**WORK TO COMPLETE**: Your answer should be an exact copy of the lines from the start of the entries to the line containing "Delhi To Jabalpur (286, 2262)", both included.

*** EXERCISE DATA ***

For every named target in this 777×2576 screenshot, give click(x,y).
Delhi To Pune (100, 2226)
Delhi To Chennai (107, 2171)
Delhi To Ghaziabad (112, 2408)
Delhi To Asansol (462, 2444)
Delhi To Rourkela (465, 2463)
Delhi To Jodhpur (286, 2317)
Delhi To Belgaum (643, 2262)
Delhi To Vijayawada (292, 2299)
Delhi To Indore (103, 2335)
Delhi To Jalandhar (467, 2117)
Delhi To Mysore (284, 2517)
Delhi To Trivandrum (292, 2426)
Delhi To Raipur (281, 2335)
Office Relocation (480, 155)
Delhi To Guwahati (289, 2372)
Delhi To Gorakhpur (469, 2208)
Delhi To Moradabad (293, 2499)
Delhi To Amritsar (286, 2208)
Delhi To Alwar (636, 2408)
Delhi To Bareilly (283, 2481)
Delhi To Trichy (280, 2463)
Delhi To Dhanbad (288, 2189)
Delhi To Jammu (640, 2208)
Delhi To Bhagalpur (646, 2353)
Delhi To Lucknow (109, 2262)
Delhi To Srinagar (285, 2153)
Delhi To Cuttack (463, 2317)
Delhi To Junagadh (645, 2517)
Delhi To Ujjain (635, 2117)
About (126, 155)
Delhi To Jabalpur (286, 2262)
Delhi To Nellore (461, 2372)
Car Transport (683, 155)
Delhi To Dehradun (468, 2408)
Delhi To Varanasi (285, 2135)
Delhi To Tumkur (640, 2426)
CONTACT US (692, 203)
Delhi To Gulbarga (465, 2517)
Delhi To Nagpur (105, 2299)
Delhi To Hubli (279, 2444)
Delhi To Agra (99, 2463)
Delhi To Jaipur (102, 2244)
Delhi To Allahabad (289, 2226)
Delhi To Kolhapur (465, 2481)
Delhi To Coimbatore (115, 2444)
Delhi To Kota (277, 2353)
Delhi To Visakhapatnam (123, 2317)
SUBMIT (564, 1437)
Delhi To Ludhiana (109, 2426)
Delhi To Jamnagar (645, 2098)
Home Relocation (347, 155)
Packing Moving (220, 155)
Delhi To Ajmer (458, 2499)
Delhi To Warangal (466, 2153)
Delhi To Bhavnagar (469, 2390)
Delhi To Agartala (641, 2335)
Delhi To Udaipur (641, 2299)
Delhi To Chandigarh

*** End of EXERCISE DATA ***

**ANSWER FOR THIS EXERCISE**:
For every named target in this 777×2576 screenshot, give click(x,y).
Delhi To Pune (100, 2226)
Delhi To Chennai (107, 2171)
Delhi To Ghaziabad (112, 2408)
Delhi To Asansol (462, 2444)
Delhi To Rourkela (465, 2463)
Delhi To Jodhpur (286, 2317)
Delhi To Belgaum (643, 2262)
Delhi To Vijayawada (292, 2299)
Delhi To Indore (103, 2335)
Delhi To Jalandhar (467, 2117)
Delhi To Mysore (284, 2517)
Delhi To Trivandrum (292, 2426)
Delhi To Raipur (281, 2335)
Office Relocation (480, 155)
Delhi To Guwahati (289, 2372)
Delhi To Gorakhpur (469, 2208)
Delhi To Moradabad (293, 2499)
Delhi To Amritsar (286, 2208)
Delhi To Alwar (636, 2408)
Delhi To Bareilly (283, 2481)
Delhi To Trichy (280, 2463)
Delhi To Dhanbad (288, 2189)
Delhi To Jammu (640, 2208)
Delhi To Bhagalpur (646, 2353)
Delhi To Lucknow (109, 2262)
Delhi To Srinagar (285, 2153)
Delhi To Cuttack (463, 2317)
Delhi To Junagadh (645, 2517)
Delhi To Ujjain (635, 2117)
About (126, 155)
Delhi To Jabalpur (286, 2262)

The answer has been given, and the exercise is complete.